I don’t feel like going out today

Round 12, 2021
Sydney Swans 4.6, 6.7, 10.11, 13.14 (92)
St Kilda 3.4, 5.7, 9.7, 12.11 (83)
Crowd: The AFL is still releasing these later than usual at the SCG, Saturday, June 5th at 1.45pm


Amid going back into lockdown, the Northern Territory making its biggest noise for an AFL team, and a mid-season draft, we’d quietly hit the middle weekend of the 23-week home and away season.

Going by March’s season previews, the broader footy community expected the Saints to probably come in around where they were last year at best, while at the same time many pre-empted admonishment of the club saying that they should be taking a step forward, given the younger guys coming through and the addition of Crouch, Frawley and McKernan to Hill, Ryder, Hannebery, etc.

We probably weren’t expecting to be waking up on the first Saturday morning of June in another lockdown with the Demons having cemented their spot at the top of the ladder, while our mates from the 2013 and 2014 drafts the Bont and Trac run around as the competition’s best two players.

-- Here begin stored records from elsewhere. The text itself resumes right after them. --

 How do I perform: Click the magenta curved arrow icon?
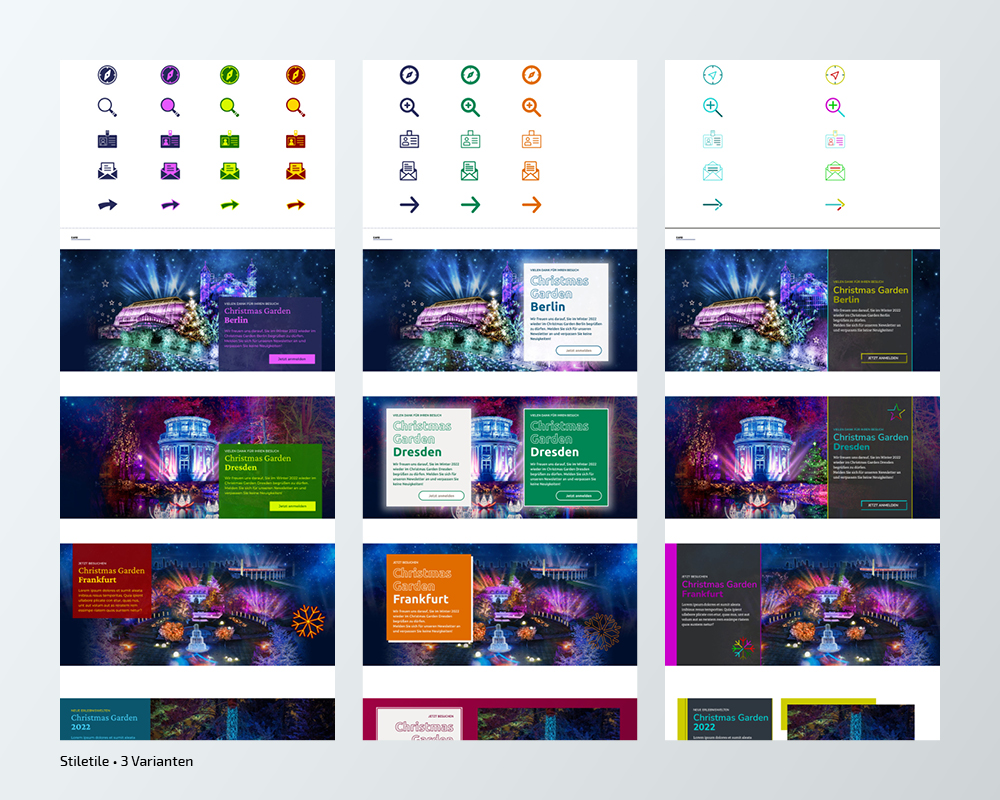[170, 205]
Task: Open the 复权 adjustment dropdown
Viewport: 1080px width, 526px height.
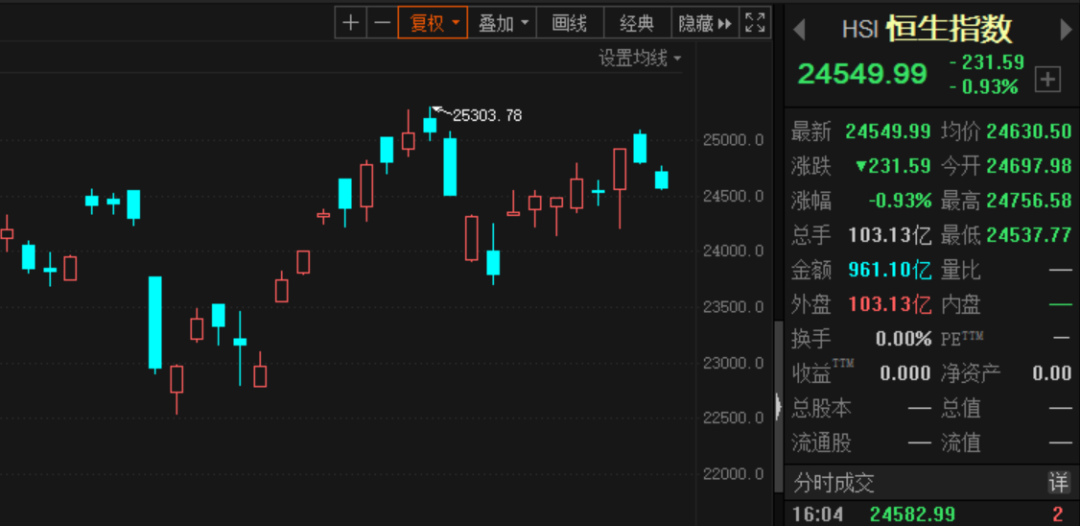Action: pyautogui.click(x=432, y=23)
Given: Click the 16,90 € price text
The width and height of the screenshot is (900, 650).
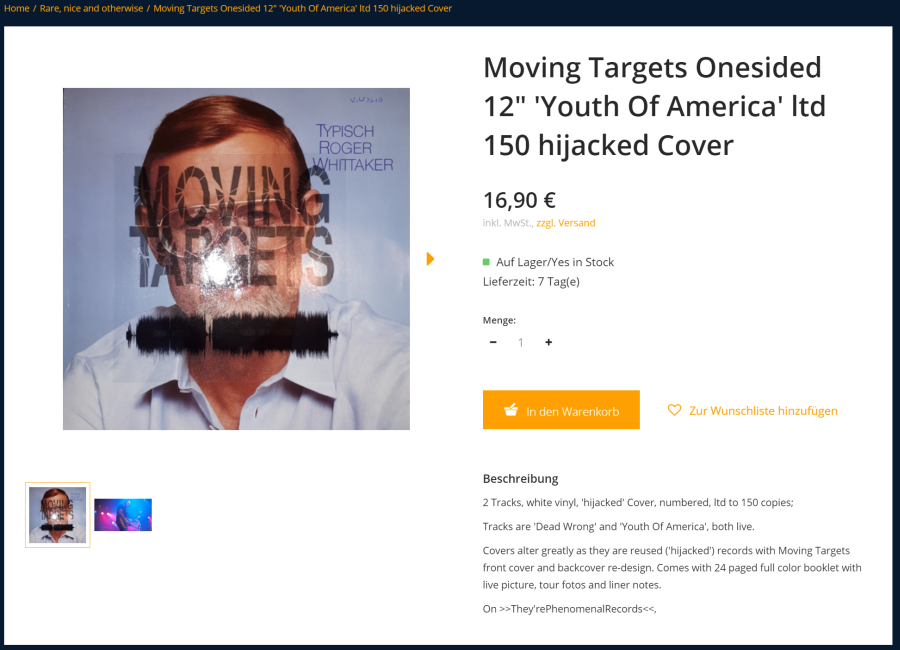Looking at the screenshot, I should tap(519, 200).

Nick Hind and Tom Hickey are the recruits of the year, and we now have Richmond’s drafting of Matty Parker to add to the anxiety files (but also I hope he’s awesome there. Mid-season draft bonus: We don’t have two tall Kings – yet – but we do have two tall Maxes.)

The Geelong loss a month ago left me feeling flat as fuck. After a couple of weeks of sorting itself our, the team came out as if it was primed to take on a premiership fancy on the Friday night stage. In front of a home crowd, The Messiah played the kind of game we hoped he would deliver, roaming around and clunking marks, doing everything except kick straight, kicking us out of it in the process. We physically took the ground the week after at most, and then turned in an uninspiring performance last week.

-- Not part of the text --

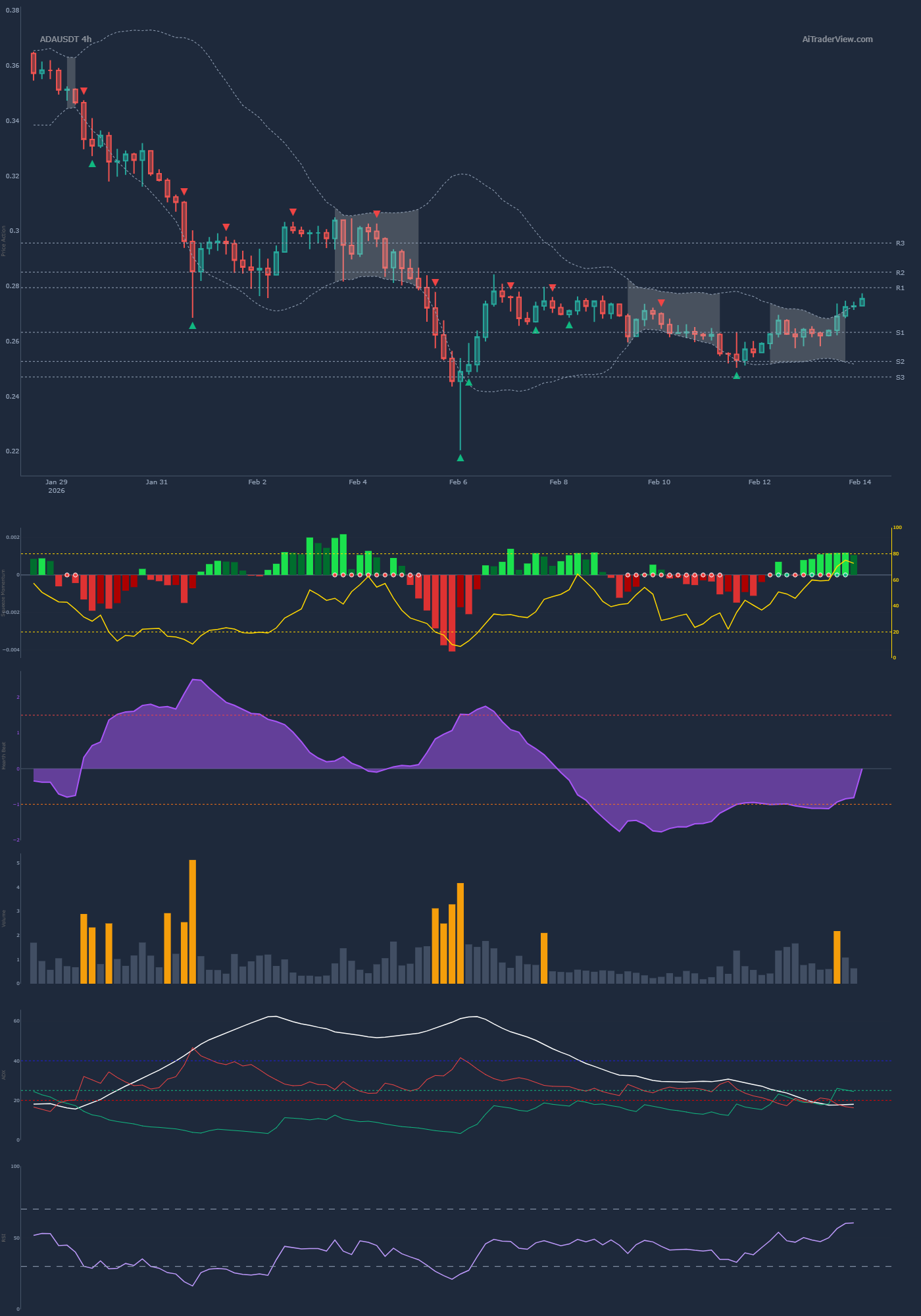The image size is (921, 1316).
Task: Select the S1 support level label
Action: (900, 333)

We were due for our once every three or four weeks decent performance, and this one would be uncomfortably, so-unbelievably-it’s-believably similar in style to the Cats loss, except the protagonist was 10 inches shorter. By the time Buddy weaved his way through the forward pocket and a 50-metre penalty had taken Rowbottom to the goal line late on Saturday afternoon, there was no air left. We were just sacks of skin on the couch.

***

Jack Higgins has ridden a wave of goodwill during his Sainthood. Footage has been readily dug up of him on camera in the crowd as a happy young Saints fan during the club’s biggest win in its 148-year history (and in the peak several weeks of the GT era) and in the final quarter of the 2009 Preliminary Final (in the peak match of the Ross era). Today, in his role as the protagonist, he was a hero turned incredibly sympathetic antagonist, and there might be some thinking they were a bit harsh on Max in the fall-out a few weeks ago.

A quick coffee run at half-time to Code Black meant some in-car SEN analysis that included quick chat about Seb’s miss in the shadows of half-time. Justin Leppitsch said it wouldn’t be an issue for the players, because they would move on in the moment faster and be making their own mistakes, while it would take a lot more for a fan to let it go.

For the second time in a month we have a lifelong St Kilda supporter playing what for all intents and purposes is a their breakout game (at least in red, white and black), and a match-winning one at that. I have the feeling that no one would be more upset by this than Higgins (I’m basing this on armchair psychology and his reaction on the siren and post-match). Going by Max’s performances since then, nor is anyone more upset than he is that what happened against the Cats – notwithstanding his back injury issues heading into and during the game yesterday.

Perhaps because of that injury, Higgins played the role of a tall roaming forward, the kind that he and Max would have enjoyed from another former number 12. Higgins took 12 marks as a lead-up target, repeatedly presenting up to the wings. No one else seemed to do it, or able to do within the framework of the team – especially once Wood was subbed out early after a promising start – while Membrey had his hands full in defence and Josh Battle anonymous for most of the match.

As the game wore on, Higgins appeared to rush his set shots in the way that Max appeared to, almost as if to not give a chance for any of those doubts that might have built up in his head to creep in before he’d taken the kick. But defeating your demons doesn’t mean avoiding them (I guess; I’m crippled by fear and anxiety and a lack of confidence).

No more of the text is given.